In Massachusetts, the state has taken lifeline banking into its own hands. Earlier this year, the legislature passed a law requiring all state-chartered savings, commercial, and cooperative banks to provide no-fee checking and savings accounts to any person younger than 18 or older than 65.

''The whole issue is a fallout of deregulation,'' Mr. Kneen adds. ''People have taken for granted what were subsidized services.''

''Prior to deregulation, this wasn't a problem,'' noted Kirk Willison, a spokesman for the American Bankers Association (ABA), ''because low-deposit accounts were subsidized with higher-yielding accounts and loans.''

For their part, the banks argue that they can no longer subsidize these services. A recent report by the ABA economics division cited a Federal Reserve study which found that it costs an average bank between $3.75 and $5.32 a month to maintain a transactions account. This was regardless of the size of the account and the number of checks that were written, even if none were.
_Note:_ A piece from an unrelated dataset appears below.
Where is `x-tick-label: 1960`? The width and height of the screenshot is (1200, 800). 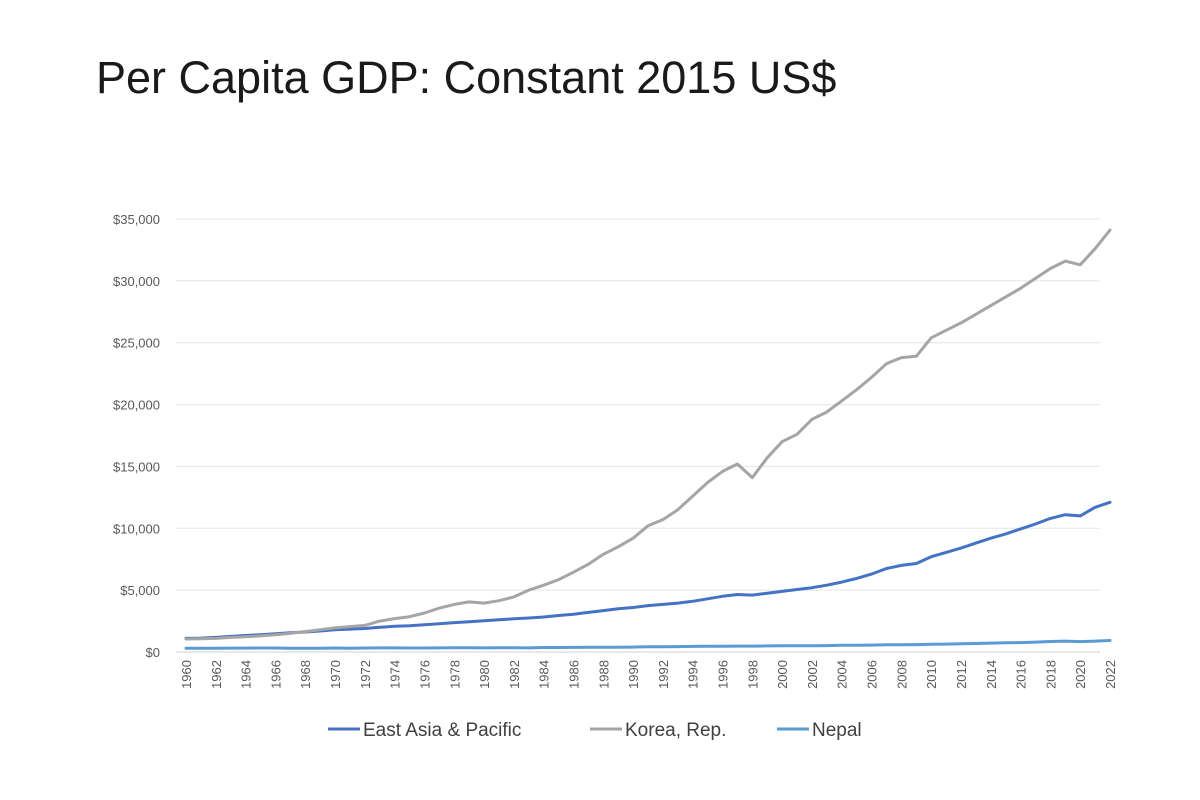 x-tick-label: 1960 is located at coordinates (186, 674).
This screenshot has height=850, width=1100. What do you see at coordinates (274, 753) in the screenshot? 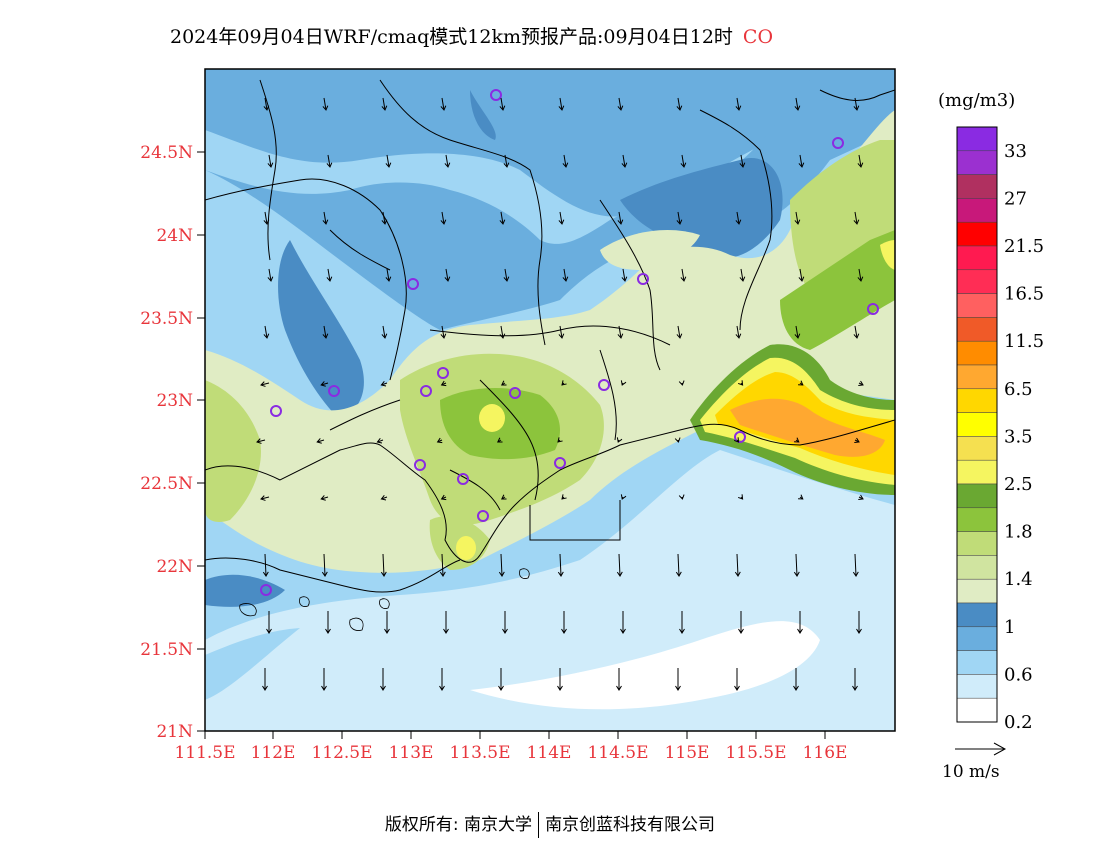
I see `lon-tick-label: 112E` at bounding box center [274, 753].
In the past, banks could cover the costs of these accounts in part from profits earned through low-interest savings accounts and higher-interest loans. But the invention of money-market deposit accounts and Super NOW accounts forced banks to pay higher market rates of interest.

Today, then, banks can either recover these costs through a monthly charge or a charge per transaction. Or they can find more creative ways to get people to leave large balances in an account. This, Kneen says, is one way people can cut or eliminate the costs on transaction accounts. ''If you have a variety of household needs, try to combine these in one account,'' he recommends. For instance, he notes, many married couples have checking accounts for both the husband and wife, as well as a small savings acocunt. If these could all be combined into one NOW account, it might be large enough to meet the minimum-deposit requirements.
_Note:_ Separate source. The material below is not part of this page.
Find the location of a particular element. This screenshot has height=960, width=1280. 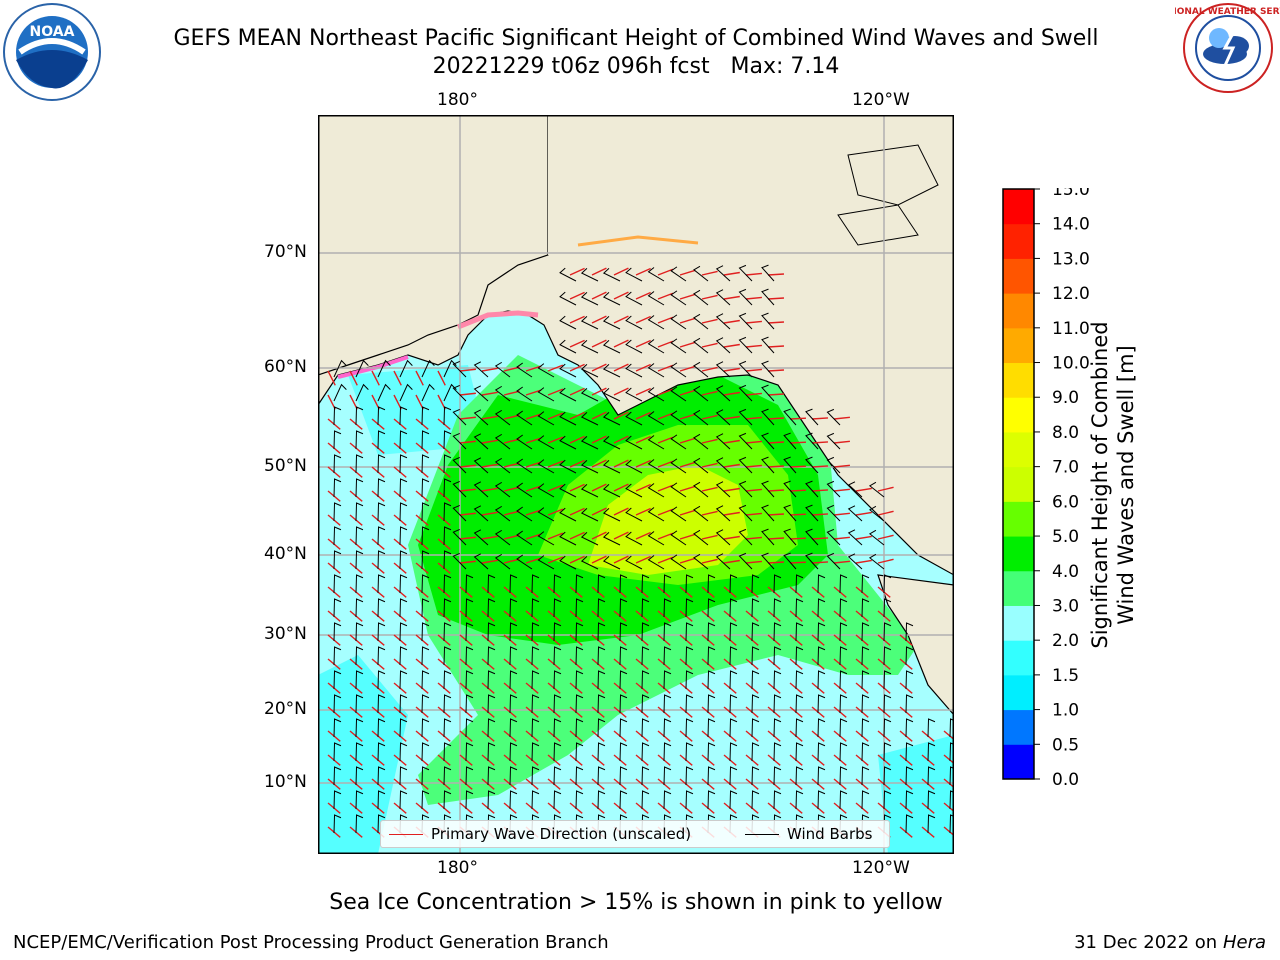

colorbar-tick-label: 3.0 is located at coordinates (1066, 606).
Some banks permit customers to count any kind of account toward a minimum-balance requirement, including an individual retirement account (IRA). So even if customers had most of their IRAs in a mutual fund, stocks or other non-bank investment, one could still keep $2,000 of IRA savings in high-yielding CDs.

People who can do without that little stack of canceled checks every month have saved money by letting the banks keep them. Many banks now charge $2 or $3 a month ($24 to $36 a year) extra to return checks. If a copy of a particular check is needed, to prove a bill was paid, for instance, it can be obtained in a matter of days - for a fee, of course.

People who live in urban areas have more choices in banking. If you write many checks each month, call the banks and savings-and-loans in your area. Even if the one with the lowest fees is not near your home, you may only have to drive there once - to open the account. After that, you can mail in all deposits or have your employer deposit your paycheck directly, if that's possible.